Wokół sprawy państwa Dziubaków, którzy sądzą się z Raiffeisenem, domagając się unieważnienia umowy kredytu hipotecznego indeksowanego do franka, pojawiło się sporo niejasności. Jedna z nich dotyczy rzekomych 800 tys. zł, których bank miałby się domagać od nich w razie unieważnienia umowy.

Ile za niebyły kredyt
To byłoby sporo, bo początkowa wartość tego zaciągniętego w 2008 r. kredytu wynosiła 400 tys. zł. Małżeństwo spłaciło 220 tys. zł, a do spłaty pozostało im jeszcze aż 520 tys. zł ze względu na umocnienie się franka. Raiffeisen twierdzi, że przytoczone 800 tys. zł to nieprawdziwa i przesadzona wartość, ale nie podaje, o jaką faktycznie chodzi kwotę, zasłaniając się tajemnicą bankową. – Faktycznie jednak przedstawiliśmy sądowi możliwe konsekwencje unieważnienia. W październikowym wyroku TSUE podkreślił, że wymaga zbadania skutków rozwiązania umowy i przedstawienia ich sądowi. Nie chodzi zatem o to, aby straszyć klientów, ale ich informować – zaznaczają przedstawiciele Raiffeisena.

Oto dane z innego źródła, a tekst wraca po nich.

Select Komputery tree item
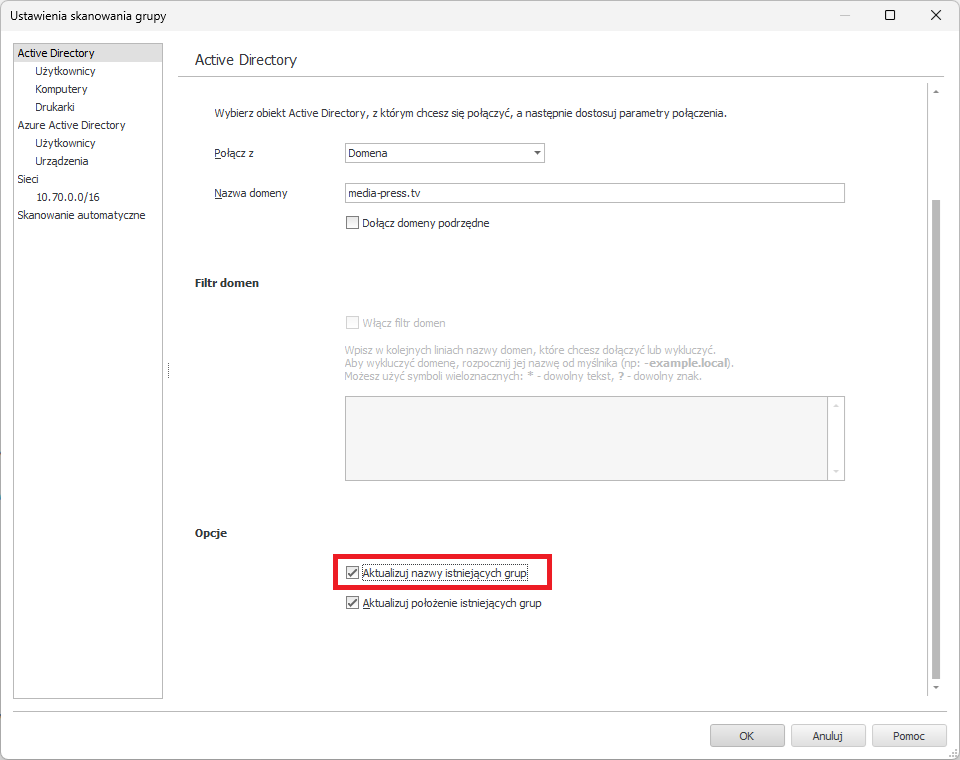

Czytaj także: Polskie sądy po orzeczeniu TSUE sprzyjają klientom
Możemy jednak posłużyć się analogicznym przykładem kredytu indeksowanego do franka o wartości początkowej 100 tys. zł. W razie unieważnienia dojdzie do konieczności wzajemnego rozliczenia stron. I tu technicznie są dwie opcje: klient zwróciłby otrzymany kapitał, czyli 100 tys. zł, a bank klientowi – spłacone do tej pory raty, odsetki i opłaty, w przypadku naszego kredytu byłoby to 43 tys. zł. Jest też inna możliwość: potrącenie wzajemnie pobranych przez bank i kredytobiorcę kwot. W tym przypadku klient byłby zobowiązany do zwrotu 57 tys. zł. Nie ma jasności, którą metodę należałoby zastosować.